With the pictures left out, copy the records below exactly from the first line down to the line holding "You are a GUI", and include that line.
= = = = =
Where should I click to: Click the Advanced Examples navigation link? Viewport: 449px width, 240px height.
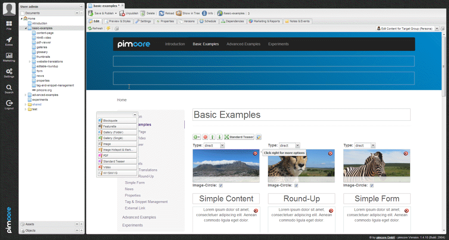tap(243, 44)
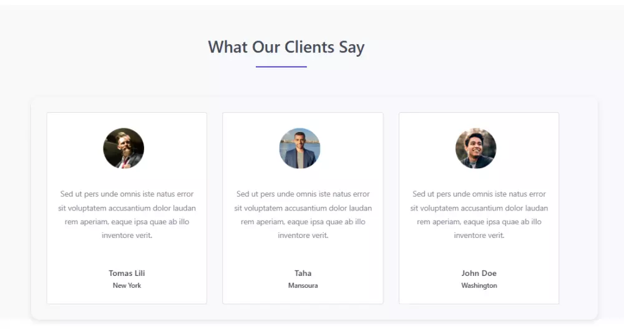Click John Doe's testimonial quote paragraph

pos(479,214)
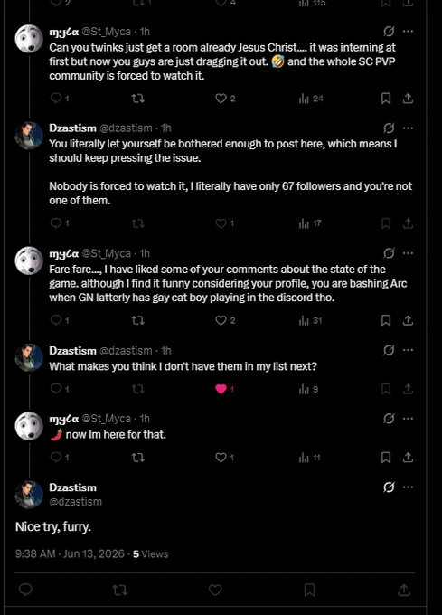Click reply icon under 'Nice try, furry.'
This screenshot has width=442, height=615.
25,590
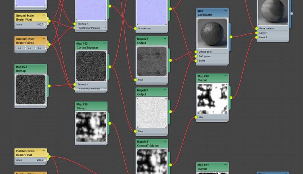Click the Bump input socket on Wet material
303x174 pixels.
pyautogui.click(x=196, y=61)
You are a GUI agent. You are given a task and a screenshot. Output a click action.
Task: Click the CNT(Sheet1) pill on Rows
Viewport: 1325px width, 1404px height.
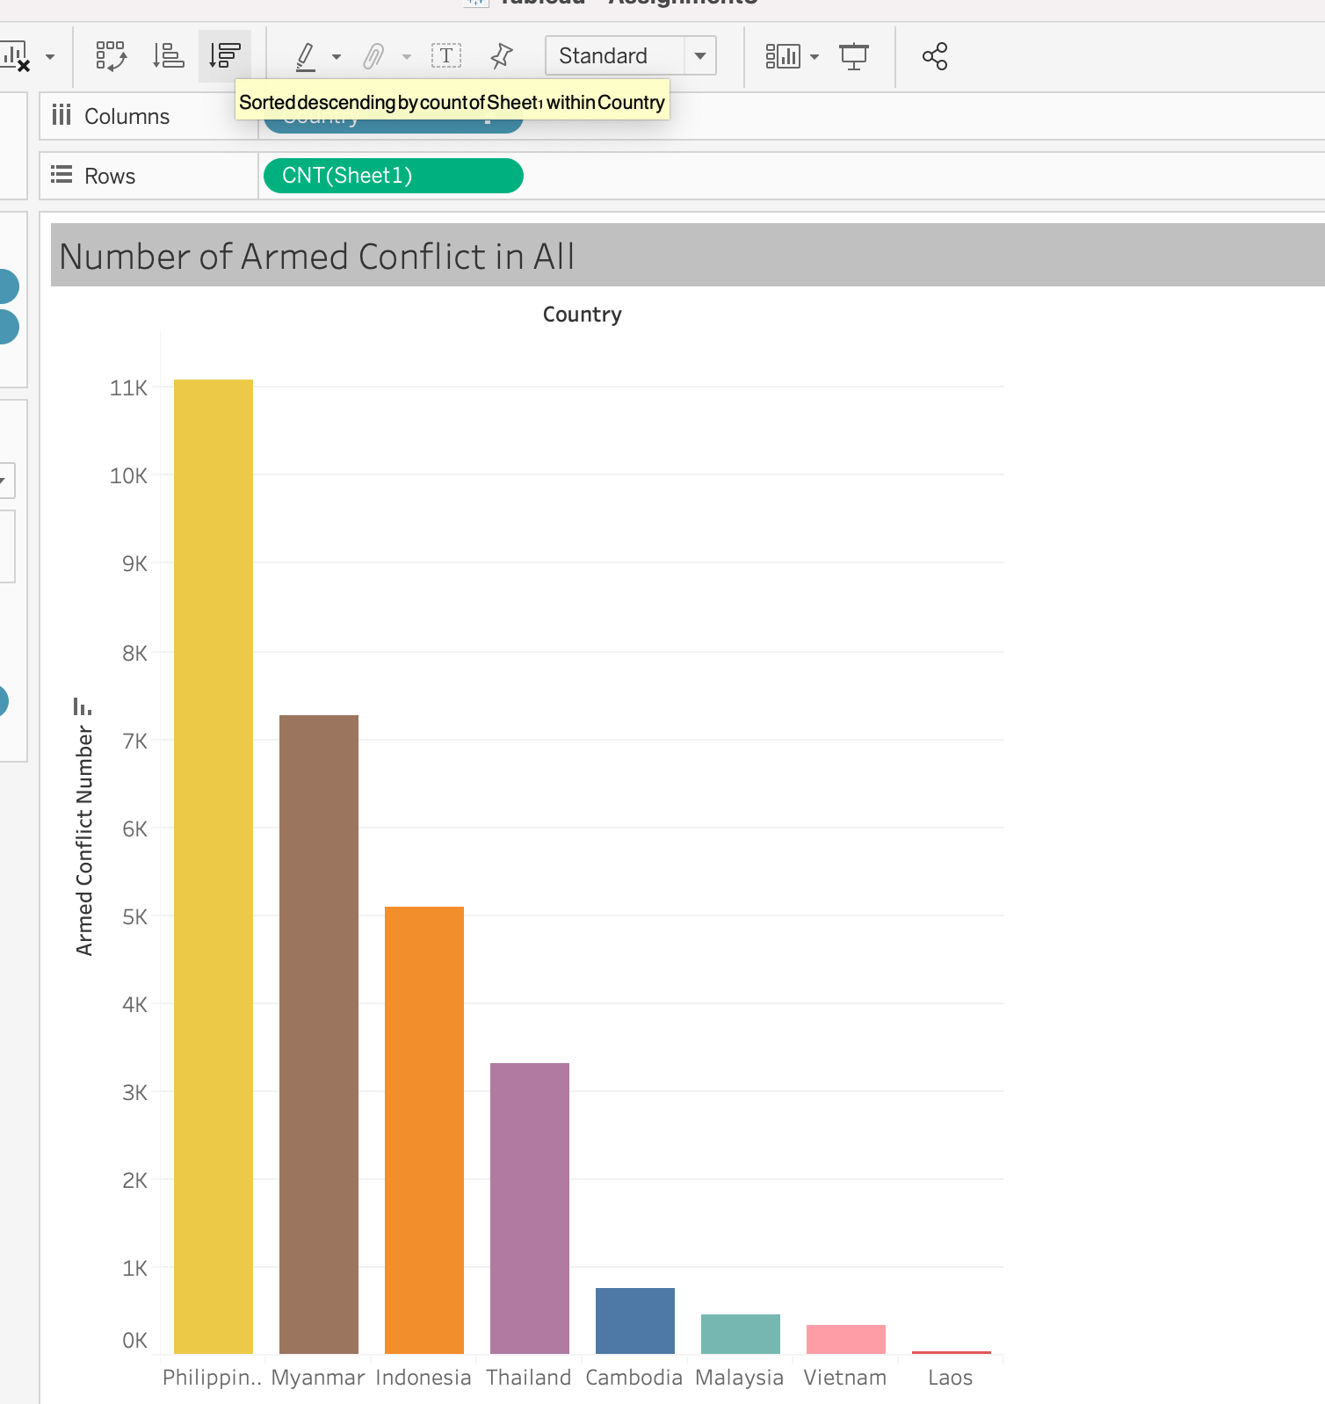(393, 176)
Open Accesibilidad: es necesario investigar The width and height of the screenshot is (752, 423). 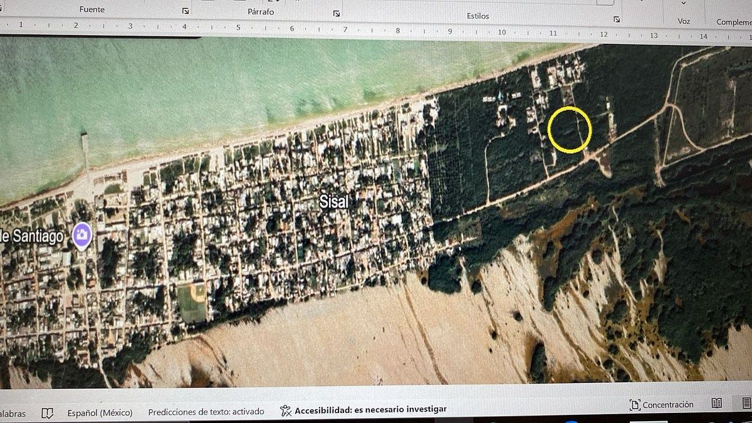pyautogui.click(x=370, y=409)
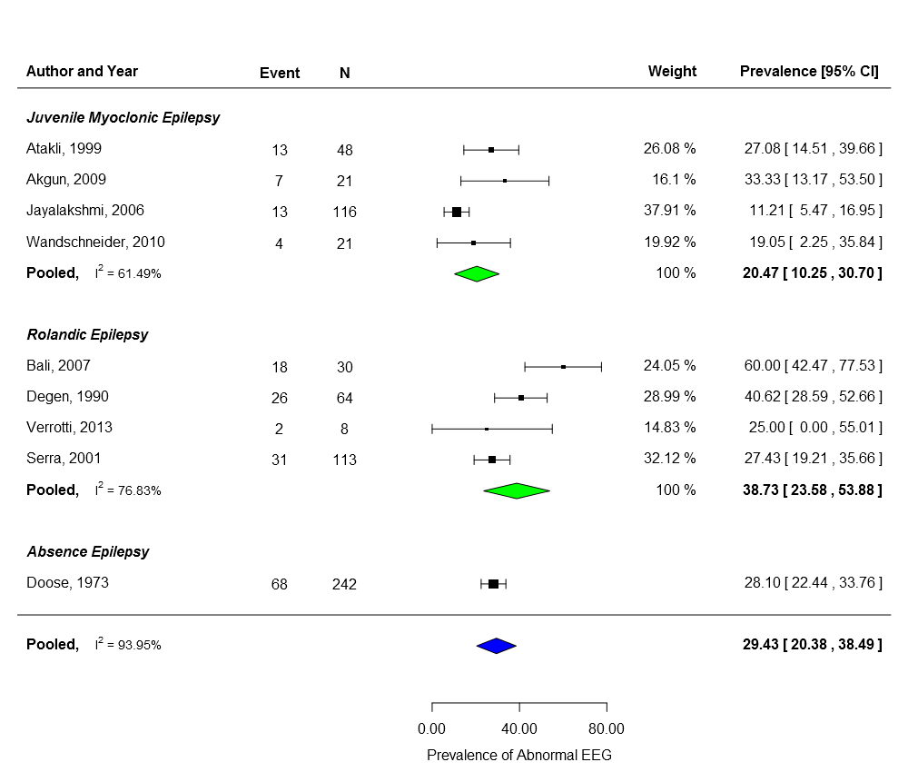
= = = = =
▶ COMPLETED EXERCISE:
Where should I click to: Click the Advanced Examples navigation link? Viewport: 449px width, 240px height.
tap(243, 44)
Click John Doe's testimonial quote paragraph

pos(479,214)
Click reply icon under 'Nice try, furry.'
This screenshot has width=442, height=615.
25,590
Click the Bump input socket on Wet material
303x174 pixels.
pyautogui.click(x=196, y=61)
You are a GUI agent. You are given a task and a screenshot. Output a click action.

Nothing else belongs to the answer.